Saved entries:
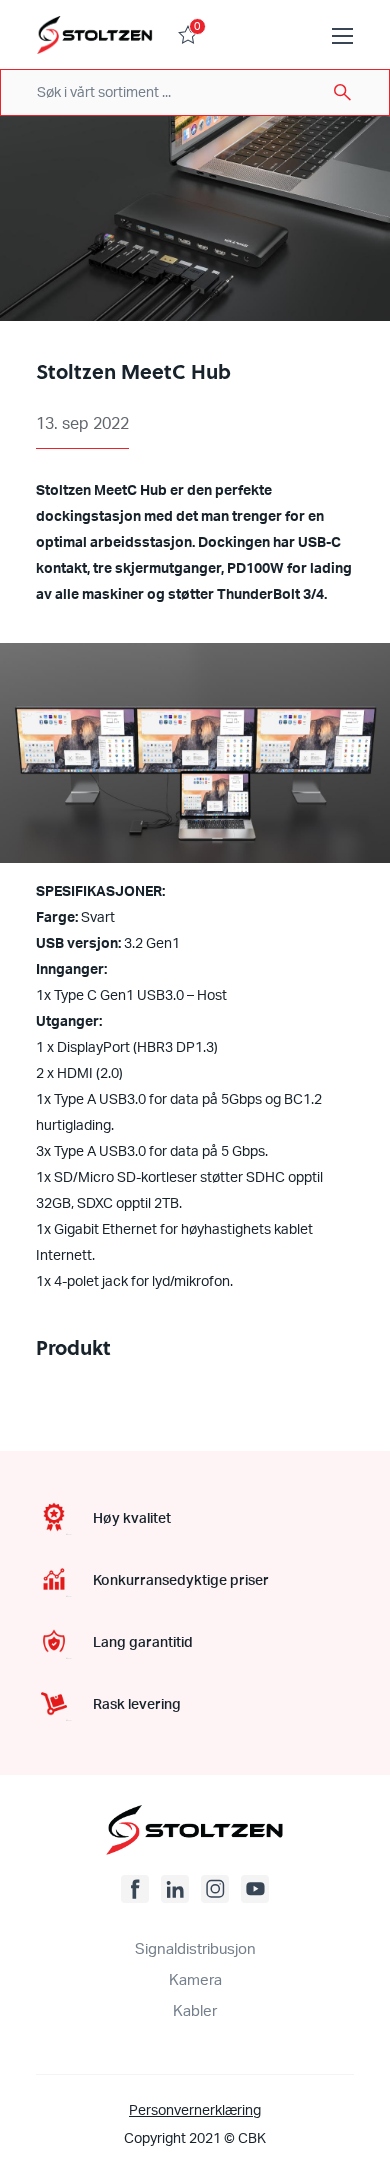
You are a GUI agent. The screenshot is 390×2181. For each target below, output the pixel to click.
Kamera (195, 1980)
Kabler (195, 2011)
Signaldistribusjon (195, 1949)
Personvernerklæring (195, 2111)
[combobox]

§ **Required action**: What's needed is an exact copy of every entry, minus the pictures.

§ **Result for this exercise**:
You are a GUI agent. The screenshot is 390×2181. For each target below, output the pixel to click.
Kamera (195, 1980)
Kabler (195, 2011)
Signaldistribusjon (195, 1949)
Personvernerklæring (195, 2111)
[combobox]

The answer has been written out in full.